I knew he didn’t feel the same for me and I knew what would cost me if I tell him the truth – it was losing him.
I was scared of losing him until I realised I lost him long back.
He was flying to see a girl who lives in another city for a date over a weekend. I was feeling very anxious about this. And I was keeping this feeling in sine last 5 months. Just 2 months ago I realised I do love him.
The day he was supposed to fly – I asked him if he has 2 minutes?
He said I’ll be free on Monday now.
I insisted – just 2 minutes? It’s important.
No response.
I knew that it was either in that moment or never.
I checked the flights online and saw that as per flights today he is already in that city since there were no more scheduled flights.

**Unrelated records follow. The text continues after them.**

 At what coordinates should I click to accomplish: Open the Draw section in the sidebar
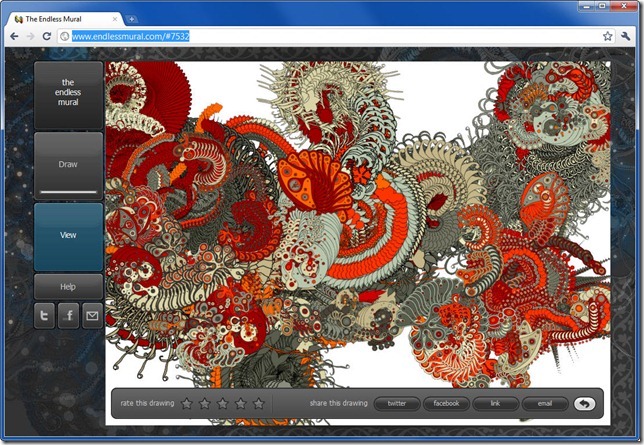click(68, 165)
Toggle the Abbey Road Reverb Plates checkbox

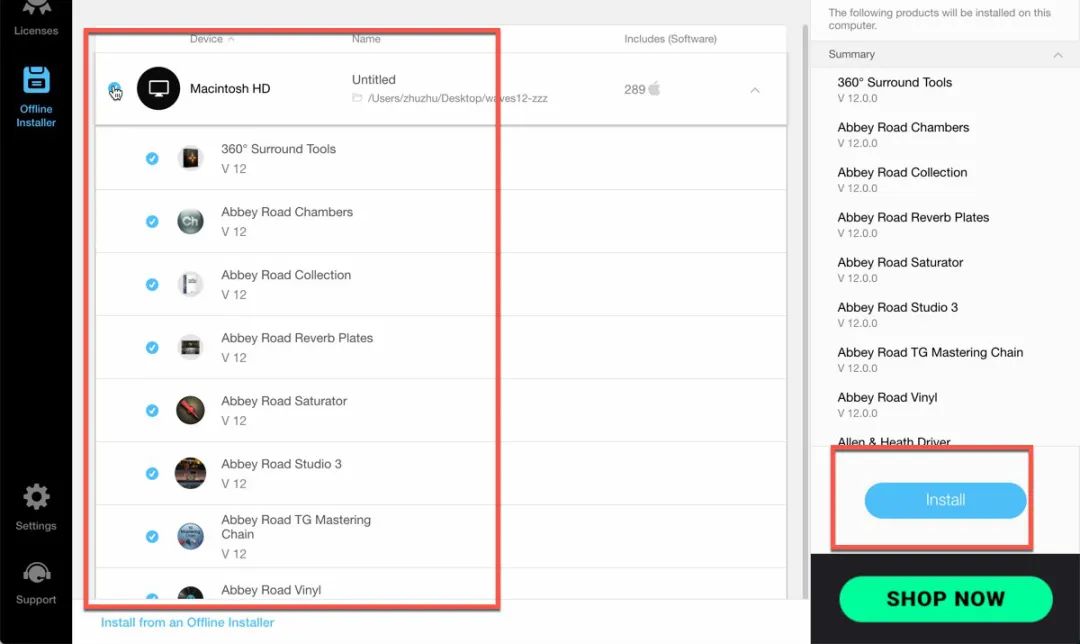152,347
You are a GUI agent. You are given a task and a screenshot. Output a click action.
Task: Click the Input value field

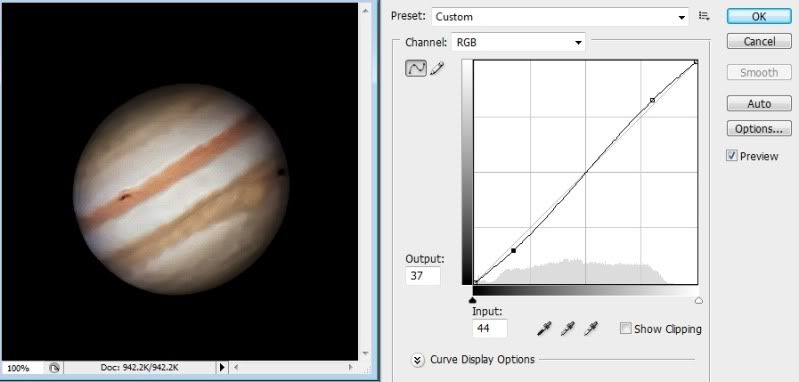coord(490,329)
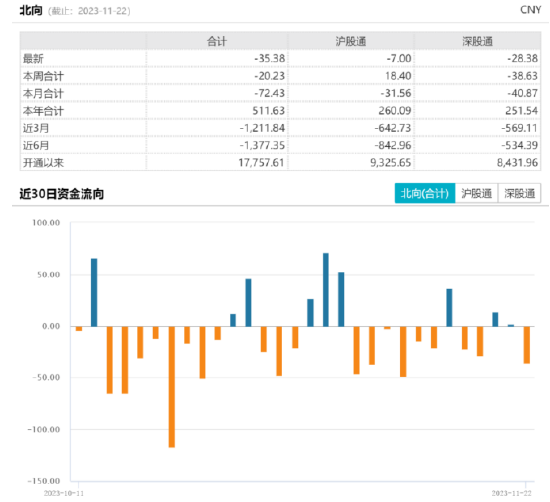Viewport: 550px width, 502px height.
Task: Click the 2023-10-11 axis date label
Action: pyautogui.click(x=64, y=493)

I wanted to have a conversation on call with him but it wasn’t possible anymore.
So I left a long text (I don’t like doing this honestly it feels like dumping)
He replied after a few hours saying he is shocked and confused. Didn’t we decide in start we will stay friend? How?
I replied saying idk. I just realised it and there is no pressure, I’m not expecting anything in return but I had to let you know.
It’s been 2 days and there has been no response ever since.
It’s Monday now!
I dont regret anything and no I’m not embarrassed. I am glad I told him everything honestly. Friendship was already ruined since our dynamic changed long back.
Ever since I told him, I am able to sleep and eat again.